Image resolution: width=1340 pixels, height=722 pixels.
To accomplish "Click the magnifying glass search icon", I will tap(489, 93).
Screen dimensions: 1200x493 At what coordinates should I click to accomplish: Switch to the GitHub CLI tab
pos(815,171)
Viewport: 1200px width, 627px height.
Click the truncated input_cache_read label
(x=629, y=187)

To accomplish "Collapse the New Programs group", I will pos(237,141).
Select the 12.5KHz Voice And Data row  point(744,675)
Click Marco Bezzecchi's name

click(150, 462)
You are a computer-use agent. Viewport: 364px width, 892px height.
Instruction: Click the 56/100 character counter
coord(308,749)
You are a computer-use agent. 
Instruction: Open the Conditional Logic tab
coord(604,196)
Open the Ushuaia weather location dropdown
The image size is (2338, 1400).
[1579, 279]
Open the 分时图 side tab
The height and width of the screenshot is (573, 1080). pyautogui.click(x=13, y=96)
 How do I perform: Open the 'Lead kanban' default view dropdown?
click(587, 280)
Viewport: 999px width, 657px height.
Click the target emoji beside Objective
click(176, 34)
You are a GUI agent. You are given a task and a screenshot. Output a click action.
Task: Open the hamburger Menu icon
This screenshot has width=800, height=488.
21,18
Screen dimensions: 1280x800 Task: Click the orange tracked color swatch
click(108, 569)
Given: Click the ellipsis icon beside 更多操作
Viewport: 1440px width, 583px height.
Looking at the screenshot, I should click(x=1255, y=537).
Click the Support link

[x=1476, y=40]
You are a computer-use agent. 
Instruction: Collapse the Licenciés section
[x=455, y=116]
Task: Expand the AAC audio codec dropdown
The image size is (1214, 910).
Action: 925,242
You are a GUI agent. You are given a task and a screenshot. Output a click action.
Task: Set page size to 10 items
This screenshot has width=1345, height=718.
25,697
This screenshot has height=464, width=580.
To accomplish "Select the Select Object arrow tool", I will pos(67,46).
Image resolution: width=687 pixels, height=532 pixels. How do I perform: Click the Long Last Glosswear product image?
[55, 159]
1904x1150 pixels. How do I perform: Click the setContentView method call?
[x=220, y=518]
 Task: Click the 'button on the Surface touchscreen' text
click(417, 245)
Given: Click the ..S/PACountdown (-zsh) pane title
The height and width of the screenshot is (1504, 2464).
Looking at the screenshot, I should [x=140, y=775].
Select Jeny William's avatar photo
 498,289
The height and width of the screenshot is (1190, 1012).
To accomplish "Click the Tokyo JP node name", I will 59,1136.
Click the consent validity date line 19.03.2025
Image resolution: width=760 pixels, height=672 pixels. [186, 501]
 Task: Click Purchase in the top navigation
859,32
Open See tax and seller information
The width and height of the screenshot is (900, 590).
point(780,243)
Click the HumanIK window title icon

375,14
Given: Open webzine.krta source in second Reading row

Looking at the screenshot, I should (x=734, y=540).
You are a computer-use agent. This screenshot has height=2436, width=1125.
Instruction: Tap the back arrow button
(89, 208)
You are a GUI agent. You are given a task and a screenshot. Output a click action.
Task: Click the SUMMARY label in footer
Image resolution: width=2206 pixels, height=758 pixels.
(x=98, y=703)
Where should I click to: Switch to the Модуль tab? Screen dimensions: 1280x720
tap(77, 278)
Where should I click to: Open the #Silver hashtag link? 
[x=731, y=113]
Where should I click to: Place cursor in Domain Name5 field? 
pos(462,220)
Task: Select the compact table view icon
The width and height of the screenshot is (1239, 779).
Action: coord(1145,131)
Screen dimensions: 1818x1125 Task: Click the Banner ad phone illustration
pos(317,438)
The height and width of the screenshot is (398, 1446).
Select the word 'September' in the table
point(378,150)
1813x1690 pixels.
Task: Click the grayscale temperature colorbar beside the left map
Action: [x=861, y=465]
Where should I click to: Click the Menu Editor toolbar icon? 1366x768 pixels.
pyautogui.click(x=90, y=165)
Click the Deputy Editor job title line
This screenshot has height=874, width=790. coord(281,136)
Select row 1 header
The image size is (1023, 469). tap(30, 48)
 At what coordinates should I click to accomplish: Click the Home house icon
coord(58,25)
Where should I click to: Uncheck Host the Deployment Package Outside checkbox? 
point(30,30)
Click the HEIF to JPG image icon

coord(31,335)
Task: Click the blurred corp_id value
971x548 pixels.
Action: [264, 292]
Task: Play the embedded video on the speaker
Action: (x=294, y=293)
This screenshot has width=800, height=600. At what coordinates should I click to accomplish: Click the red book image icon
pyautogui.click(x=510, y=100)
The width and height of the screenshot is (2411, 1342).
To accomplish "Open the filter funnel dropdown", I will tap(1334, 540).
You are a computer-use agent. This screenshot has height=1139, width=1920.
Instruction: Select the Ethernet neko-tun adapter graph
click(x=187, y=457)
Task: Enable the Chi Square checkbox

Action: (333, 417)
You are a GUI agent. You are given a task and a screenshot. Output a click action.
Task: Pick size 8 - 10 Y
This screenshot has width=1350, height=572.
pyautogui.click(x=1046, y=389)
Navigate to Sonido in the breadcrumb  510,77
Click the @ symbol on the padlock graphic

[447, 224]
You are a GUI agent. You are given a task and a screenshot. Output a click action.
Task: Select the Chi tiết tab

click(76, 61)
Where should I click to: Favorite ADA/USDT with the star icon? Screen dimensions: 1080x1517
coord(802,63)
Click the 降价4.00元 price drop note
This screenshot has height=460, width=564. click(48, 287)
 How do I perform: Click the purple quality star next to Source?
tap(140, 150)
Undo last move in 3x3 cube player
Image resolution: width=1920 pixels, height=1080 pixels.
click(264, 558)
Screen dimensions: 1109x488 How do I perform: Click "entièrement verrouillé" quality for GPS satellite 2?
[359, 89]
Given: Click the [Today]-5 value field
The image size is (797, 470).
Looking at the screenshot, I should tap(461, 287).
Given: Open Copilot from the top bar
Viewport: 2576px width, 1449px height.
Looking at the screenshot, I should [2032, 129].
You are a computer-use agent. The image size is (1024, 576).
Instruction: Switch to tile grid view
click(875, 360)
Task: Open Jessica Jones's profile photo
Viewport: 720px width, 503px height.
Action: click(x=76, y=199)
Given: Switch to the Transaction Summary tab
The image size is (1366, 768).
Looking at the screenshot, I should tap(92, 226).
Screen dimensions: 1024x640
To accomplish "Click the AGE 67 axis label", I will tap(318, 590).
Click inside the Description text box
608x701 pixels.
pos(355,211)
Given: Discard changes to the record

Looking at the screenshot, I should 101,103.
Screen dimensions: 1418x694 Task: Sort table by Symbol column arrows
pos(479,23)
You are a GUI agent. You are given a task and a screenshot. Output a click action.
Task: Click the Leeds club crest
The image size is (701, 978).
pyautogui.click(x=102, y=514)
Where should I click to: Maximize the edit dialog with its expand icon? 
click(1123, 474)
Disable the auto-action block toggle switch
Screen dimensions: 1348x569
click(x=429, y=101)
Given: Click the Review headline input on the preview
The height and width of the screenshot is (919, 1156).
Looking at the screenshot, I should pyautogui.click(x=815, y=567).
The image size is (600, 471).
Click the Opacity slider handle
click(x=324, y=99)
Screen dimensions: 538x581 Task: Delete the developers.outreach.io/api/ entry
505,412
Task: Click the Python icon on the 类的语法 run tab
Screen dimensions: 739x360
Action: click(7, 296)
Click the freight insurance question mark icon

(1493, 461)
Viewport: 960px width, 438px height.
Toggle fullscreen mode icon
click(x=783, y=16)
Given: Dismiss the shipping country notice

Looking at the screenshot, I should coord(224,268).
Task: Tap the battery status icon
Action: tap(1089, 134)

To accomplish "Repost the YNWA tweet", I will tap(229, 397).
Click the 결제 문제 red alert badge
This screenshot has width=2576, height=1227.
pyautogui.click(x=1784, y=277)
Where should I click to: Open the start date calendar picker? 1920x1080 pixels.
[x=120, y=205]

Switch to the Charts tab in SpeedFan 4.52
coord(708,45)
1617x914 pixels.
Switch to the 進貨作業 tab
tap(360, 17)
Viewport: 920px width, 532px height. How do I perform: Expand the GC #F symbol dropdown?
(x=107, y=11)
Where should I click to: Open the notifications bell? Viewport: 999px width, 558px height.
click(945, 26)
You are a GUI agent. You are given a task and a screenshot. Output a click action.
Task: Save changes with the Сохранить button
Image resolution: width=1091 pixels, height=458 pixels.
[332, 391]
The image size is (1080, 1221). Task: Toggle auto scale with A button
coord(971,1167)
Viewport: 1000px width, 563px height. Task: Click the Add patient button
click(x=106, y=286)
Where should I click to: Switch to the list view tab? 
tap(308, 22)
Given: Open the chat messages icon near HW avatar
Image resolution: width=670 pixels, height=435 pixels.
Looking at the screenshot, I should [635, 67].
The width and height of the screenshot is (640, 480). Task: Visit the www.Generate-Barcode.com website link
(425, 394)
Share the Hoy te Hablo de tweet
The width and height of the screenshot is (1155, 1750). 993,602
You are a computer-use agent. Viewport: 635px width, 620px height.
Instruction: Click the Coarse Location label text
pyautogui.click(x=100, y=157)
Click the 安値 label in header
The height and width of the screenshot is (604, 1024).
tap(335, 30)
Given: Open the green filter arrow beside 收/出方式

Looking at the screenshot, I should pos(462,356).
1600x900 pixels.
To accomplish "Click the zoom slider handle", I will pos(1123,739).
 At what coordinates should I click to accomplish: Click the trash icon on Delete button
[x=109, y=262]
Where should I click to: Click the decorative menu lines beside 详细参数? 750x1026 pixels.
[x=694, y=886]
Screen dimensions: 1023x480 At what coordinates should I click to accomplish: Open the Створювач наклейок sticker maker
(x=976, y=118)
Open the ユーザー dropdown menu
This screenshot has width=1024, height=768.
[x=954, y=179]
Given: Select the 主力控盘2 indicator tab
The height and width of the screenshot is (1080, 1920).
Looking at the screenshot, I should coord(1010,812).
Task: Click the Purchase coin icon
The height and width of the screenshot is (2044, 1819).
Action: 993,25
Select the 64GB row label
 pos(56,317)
_ _ _
Please repeat the lines in the records above exactly, from the line that contains "Given: Dismiss the shipping country notice" through the line that contains "(x=107, y=11)", both included.

Given: Dismiss the shipping country notice

Looking at the screenshot, I should coord(224,268).
Task: Tap the battery status icon
Action: tap(1089, 134)

To accomplish "Repost the YNWA tweet", I will tap(229, 397).
Click the 결제 문제 red alert badge
This screenshot has width=2576, height=1227.
pyautogui.click(x=1784, y=277)
Where should I click to: Open the start date calendar picker? 1920x1080 pixels.
[x=120, y=205]

Switch to the Charts tab in SpeedFan 4.52
coord(708,45)
1617x914 pixels.
Switch to the 進貨作業 tab
tap(360, 17)
Viewport: 920px width, 532px height. How do I perform: Expand the GC #F symbol dropdown?
(x=107, y=11)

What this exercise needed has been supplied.